===== DATA SECTION =====

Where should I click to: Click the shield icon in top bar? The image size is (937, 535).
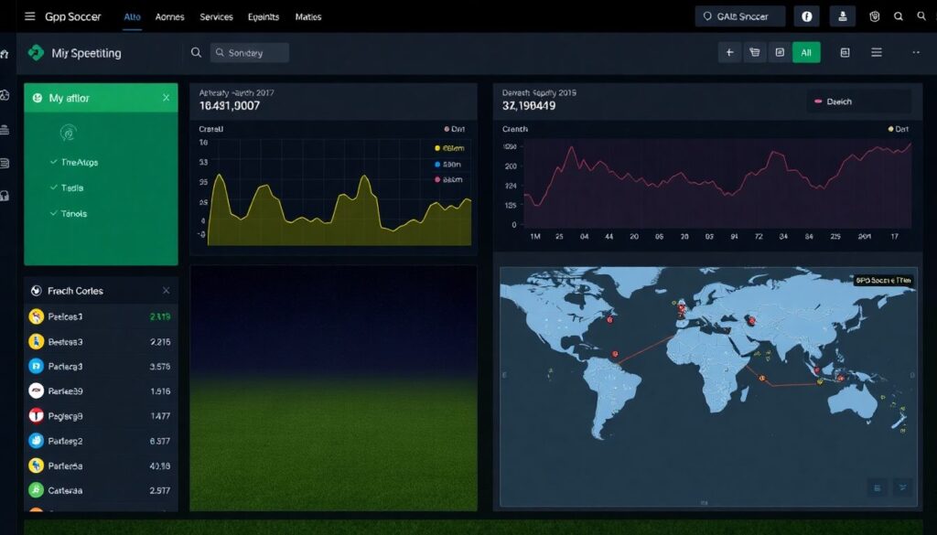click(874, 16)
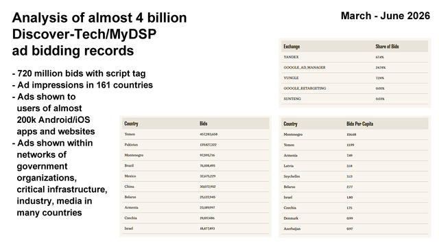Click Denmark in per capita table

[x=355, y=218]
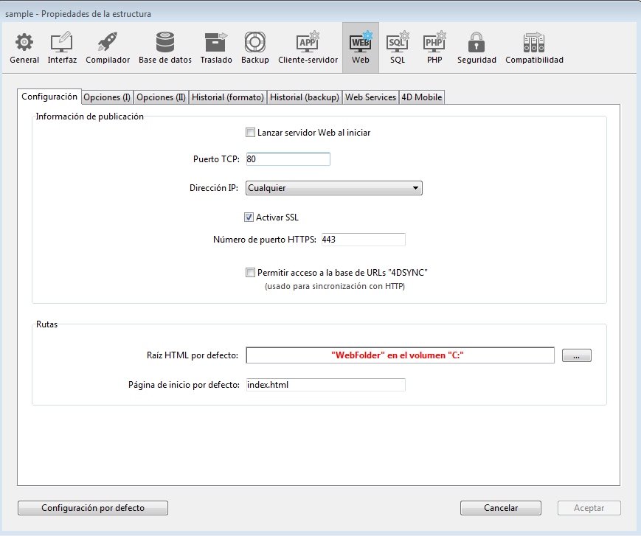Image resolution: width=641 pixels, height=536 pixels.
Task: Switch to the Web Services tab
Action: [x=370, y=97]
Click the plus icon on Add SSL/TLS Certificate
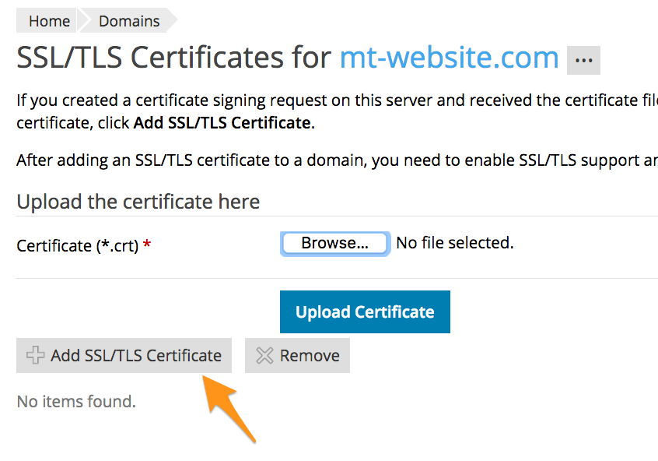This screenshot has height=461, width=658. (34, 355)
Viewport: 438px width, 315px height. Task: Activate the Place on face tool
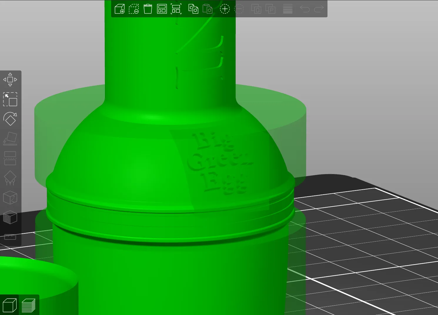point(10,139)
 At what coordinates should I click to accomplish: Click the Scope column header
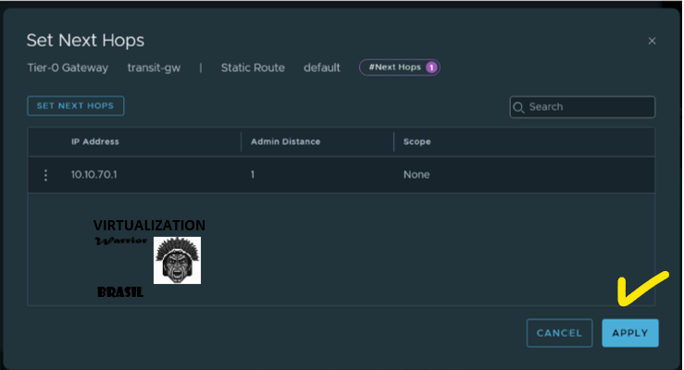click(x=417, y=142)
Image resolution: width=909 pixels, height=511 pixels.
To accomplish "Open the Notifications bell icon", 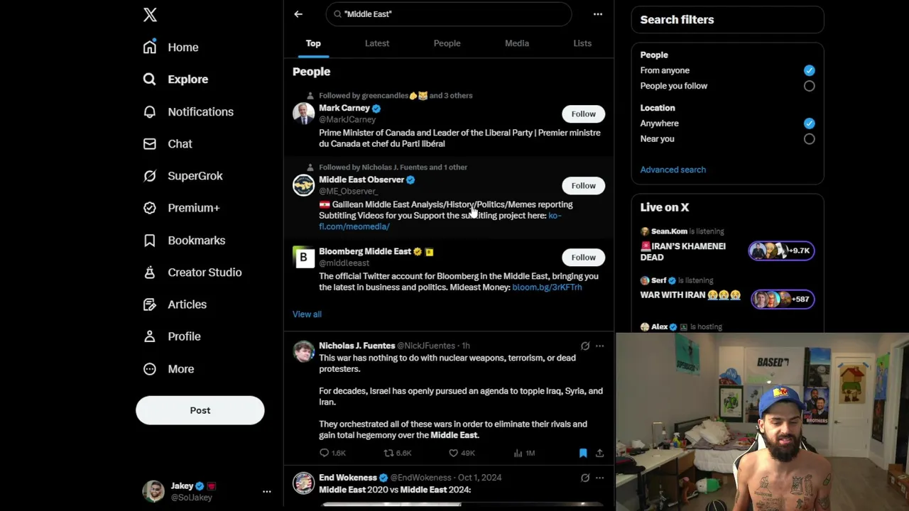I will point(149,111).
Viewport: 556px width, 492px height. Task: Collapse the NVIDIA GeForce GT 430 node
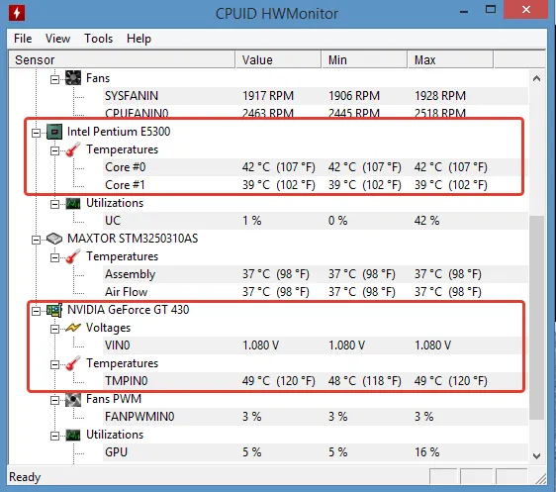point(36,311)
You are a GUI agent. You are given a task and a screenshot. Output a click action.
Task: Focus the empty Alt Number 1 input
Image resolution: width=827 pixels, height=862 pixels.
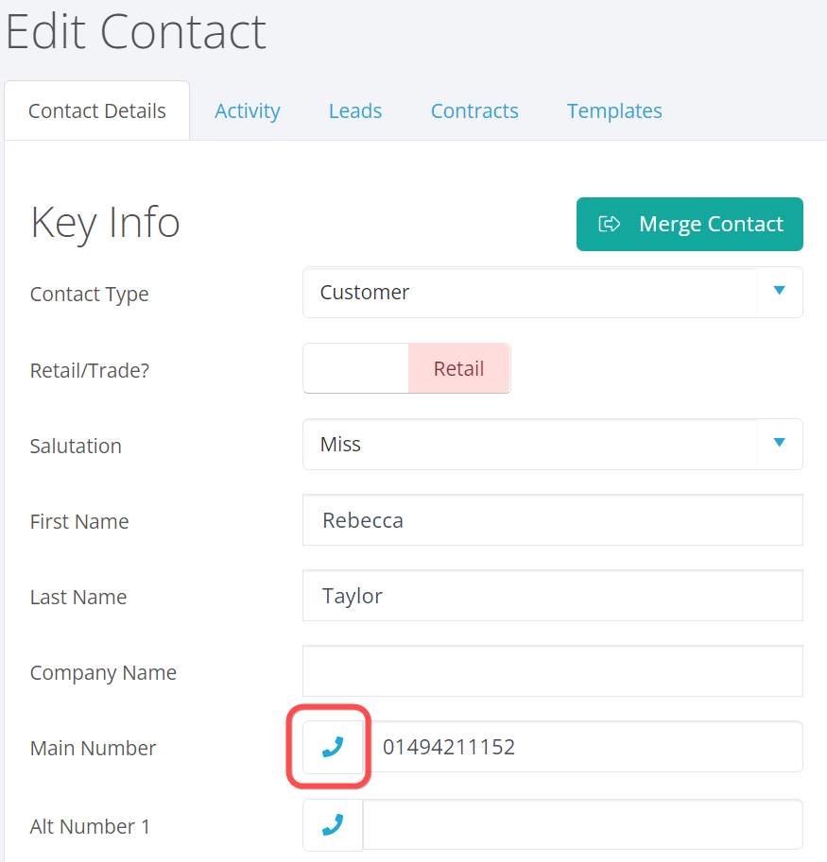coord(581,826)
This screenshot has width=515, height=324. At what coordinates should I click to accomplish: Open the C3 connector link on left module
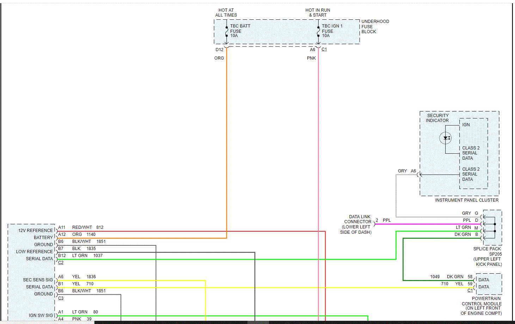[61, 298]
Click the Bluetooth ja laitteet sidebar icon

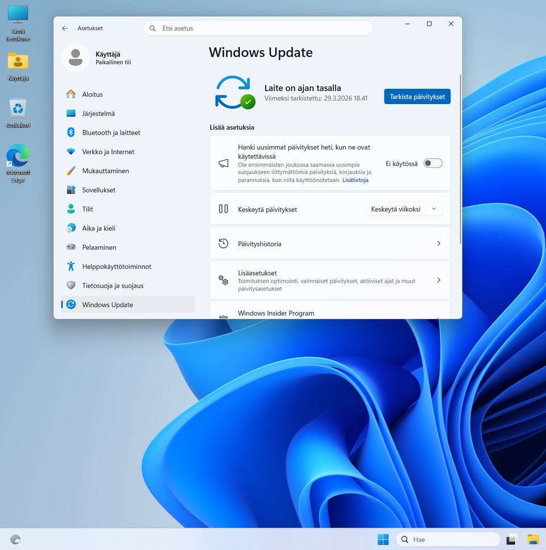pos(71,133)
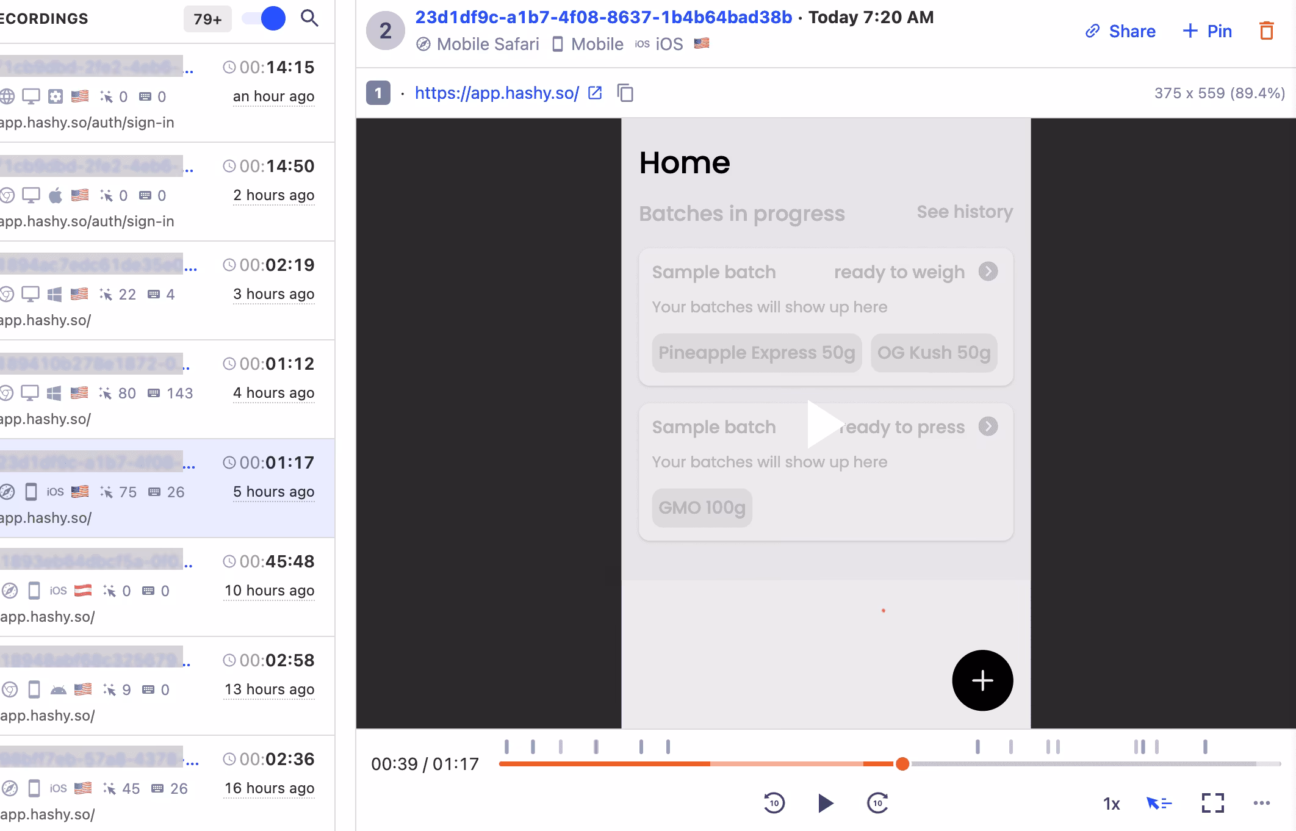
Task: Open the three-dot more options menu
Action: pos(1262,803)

=====

Would you transcribe, exactly and only, the lines from the one that contains "This screenshot has width=515, height=324." through the last line of the data above, without any pictures?

#### ANSWER BOX:
This screenshot has width=515, height=324. At what coordinates should I click to accomplish: Open the C3 connector link on left module
[61, 298]
Click the Bluetooth ja laitteet sidebar icon

pos(71,133)
Task: Open the three-dot more options menu
Action: pos(1262,803)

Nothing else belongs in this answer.